**** Material shown ****

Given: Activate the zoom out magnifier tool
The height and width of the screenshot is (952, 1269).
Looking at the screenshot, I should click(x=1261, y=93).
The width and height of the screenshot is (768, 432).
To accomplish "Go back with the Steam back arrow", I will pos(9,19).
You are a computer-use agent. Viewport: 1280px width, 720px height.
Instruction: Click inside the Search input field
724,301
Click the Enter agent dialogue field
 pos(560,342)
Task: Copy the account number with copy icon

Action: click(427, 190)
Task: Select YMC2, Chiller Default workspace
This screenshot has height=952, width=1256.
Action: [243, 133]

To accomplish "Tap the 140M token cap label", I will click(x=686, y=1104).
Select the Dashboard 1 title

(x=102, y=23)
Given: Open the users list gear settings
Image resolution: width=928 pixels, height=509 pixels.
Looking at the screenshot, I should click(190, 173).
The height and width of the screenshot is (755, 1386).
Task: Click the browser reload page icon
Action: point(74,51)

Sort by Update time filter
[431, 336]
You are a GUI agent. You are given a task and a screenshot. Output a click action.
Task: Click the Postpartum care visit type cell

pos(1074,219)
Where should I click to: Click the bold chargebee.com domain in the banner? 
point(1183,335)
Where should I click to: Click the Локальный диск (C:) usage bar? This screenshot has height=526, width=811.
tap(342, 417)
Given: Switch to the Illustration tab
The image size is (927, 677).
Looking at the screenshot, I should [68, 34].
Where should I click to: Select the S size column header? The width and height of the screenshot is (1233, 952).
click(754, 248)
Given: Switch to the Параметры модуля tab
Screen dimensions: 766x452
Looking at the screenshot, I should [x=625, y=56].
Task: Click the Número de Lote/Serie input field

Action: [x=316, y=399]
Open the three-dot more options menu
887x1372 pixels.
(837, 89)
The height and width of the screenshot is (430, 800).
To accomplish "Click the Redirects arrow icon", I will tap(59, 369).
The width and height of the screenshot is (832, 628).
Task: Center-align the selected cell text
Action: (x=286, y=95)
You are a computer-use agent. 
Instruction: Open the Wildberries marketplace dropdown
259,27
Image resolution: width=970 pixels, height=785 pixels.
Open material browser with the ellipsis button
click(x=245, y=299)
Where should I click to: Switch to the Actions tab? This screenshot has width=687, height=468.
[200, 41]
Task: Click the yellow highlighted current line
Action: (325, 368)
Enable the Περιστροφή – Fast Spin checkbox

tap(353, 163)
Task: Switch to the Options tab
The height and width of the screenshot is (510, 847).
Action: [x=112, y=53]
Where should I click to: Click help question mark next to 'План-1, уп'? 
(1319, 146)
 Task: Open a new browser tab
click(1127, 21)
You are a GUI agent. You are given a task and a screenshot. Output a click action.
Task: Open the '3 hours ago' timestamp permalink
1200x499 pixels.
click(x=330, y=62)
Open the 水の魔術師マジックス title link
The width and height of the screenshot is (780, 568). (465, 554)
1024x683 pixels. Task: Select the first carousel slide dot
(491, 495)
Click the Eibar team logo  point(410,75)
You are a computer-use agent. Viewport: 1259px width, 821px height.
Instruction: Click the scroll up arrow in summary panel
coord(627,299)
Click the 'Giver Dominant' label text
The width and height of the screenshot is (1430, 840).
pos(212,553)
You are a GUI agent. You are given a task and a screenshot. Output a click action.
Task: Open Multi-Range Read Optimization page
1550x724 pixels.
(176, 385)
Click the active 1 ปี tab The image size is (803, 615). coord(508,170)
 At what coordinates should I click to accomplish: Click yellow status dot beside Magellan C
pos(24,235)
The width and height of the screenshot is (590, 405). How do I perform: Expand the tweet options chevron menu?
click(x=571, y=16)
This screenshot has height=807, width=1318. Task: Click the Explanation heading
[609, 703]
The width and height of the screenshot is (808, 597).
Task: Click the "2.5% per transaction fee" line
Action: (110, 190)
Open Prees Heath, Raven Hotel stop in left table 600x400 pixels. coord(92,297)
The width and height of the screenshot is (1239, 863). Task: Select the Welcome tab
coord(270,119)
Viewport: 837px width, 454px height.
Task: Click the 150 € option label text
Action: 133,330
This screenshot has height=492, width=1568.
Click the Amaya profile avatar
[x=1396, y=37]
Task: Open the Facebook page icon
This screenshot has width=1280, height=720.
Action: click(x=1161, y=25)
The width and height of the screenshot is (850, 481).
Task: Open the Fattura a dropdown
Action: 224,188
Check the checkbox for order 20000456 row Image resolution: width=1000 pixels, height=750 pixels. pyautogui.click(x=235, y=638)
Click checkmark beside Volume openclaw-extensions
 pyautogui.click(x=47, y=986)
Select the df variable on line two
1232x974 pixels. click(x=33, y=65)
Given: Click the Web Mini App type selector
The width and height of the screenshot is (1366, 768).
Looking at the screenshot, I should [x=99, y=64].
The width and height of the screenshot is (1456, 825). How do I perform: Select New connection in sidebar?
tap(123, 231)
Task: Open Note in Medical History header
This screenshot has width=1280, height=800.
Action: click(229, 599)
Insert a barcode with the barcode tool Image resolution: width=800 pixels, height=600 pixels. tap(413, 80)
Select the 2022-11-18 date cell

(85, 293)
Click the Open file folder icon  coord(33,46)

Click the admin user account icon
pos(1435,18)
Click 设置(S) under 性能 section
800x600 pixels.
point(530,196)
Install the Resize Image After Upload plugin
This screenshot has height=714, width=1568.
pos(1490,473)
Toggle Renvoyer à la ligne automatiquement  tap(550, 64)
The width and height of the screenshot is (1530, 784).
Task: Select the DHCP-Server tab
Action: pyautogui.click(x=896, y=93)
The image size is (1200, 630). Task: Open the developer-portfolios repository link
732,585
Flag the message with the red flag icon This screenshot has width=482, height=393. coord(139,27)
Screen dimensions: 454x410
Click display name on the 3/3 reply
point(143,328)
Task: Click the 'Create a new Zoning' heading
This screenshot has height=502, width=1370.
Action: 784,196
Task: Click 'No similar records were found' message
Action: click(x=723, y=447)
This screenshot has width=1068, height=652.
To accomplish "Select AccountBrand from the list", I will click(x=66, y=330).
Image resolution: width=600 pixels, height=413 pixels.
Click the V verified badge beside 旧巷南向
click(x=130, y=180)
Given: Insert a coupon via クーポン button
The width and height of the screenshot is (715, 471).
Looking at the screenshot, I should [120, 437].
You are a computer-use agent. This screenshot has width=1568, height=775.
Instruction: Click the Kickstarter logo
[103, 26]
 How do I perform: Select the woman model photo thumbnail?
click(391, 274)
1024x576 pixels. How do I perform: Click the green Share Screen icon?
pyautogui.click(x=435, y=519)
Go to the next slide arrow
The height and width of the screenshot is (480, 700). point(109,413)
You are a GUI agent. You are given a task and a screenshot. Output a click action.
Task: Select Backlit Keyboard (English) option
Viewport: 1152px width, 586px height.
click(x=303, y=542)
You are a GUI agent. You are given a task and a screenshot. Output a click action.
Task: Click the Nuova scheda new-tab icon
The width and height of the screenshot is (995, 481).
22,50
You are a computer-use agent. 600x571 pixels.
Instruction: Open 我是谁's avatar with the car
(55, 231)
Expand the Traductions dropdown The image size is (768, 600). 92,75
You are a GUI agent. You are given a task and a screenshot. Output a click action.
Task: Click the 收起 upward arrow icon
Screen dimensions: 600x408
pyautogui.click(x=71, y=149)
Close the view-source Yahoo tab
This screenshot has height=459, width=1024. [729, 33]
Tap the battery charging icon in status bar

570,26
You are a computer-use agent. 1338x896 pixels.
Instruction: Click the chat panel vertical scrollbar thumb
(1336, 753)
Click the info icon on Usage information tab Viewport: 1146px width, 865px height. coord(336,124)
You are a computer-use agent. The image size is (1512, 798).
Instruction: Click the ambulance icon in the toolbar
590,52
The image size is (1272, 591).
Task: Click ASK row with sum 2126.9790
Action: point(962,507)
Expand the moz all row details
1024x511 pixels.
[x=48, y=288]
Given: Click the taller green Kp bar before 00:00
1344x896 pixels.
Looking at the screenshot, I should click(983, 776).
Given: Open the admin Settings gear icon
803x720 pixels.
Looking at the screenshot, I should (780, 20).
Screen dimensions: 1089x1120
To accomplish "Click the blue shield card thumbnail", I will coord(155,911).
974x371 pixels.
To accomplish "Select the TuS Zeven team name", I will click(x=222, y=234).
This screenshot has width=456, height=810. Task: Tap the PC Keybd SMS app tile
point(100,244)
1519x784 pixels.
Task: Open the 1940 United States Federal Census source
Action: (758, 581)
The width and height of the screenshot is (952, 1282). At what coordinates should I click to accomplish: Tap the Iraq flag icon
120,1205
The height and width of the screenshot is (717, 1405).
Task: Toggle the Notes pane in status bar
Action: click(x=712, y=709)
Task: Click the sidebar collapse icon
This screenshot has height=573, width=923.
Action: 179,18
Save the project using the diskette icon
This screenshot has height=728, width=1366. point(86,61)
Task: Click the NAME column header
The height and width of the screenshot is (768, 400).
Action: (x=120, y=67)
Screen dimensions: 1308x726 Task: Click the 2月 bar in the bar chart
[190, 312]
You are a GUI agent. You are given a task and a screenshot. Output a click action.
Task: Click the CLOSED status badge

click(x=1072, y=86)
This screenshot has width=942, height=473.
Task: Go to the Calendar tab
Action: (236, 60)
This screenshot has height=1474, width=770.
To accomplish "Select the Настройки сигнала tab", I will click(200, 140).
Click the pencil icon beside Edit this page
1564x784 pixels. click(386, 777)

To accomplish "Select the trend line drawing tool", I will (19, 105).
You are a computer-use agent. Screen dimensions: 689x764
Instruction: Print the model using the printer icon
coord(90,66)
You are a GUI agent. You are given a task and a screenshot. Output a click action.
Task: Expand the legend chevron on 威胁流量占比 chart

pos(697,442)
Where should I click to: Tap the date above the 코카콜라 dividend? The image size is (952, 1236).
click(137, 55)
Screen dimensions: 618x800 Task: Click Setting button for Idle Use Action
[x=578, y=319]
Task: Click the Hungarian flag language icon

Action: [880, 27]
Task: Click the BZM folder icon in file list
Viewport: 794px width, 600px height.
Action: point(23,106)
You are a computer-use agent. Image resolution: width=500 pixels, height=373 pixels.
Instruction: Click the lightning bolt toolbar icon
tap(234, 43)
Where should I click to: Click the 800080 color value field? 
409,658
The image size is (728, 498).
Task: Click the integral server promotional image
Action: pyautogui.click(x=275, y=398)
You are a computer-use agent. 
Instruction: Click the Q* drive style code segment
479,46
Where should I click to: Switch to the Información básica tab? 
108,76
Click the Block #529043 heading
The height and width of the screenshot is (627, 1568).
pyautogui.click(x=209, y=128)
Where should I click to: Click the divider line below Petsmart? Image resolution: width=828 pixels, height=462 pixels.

****

What you are asked to do>
Look through the records above and please copy every line in which the string "gear" occurs.

Exercise response>
Given: Open the users list gear settings
Given: Open the admin Settings gear icon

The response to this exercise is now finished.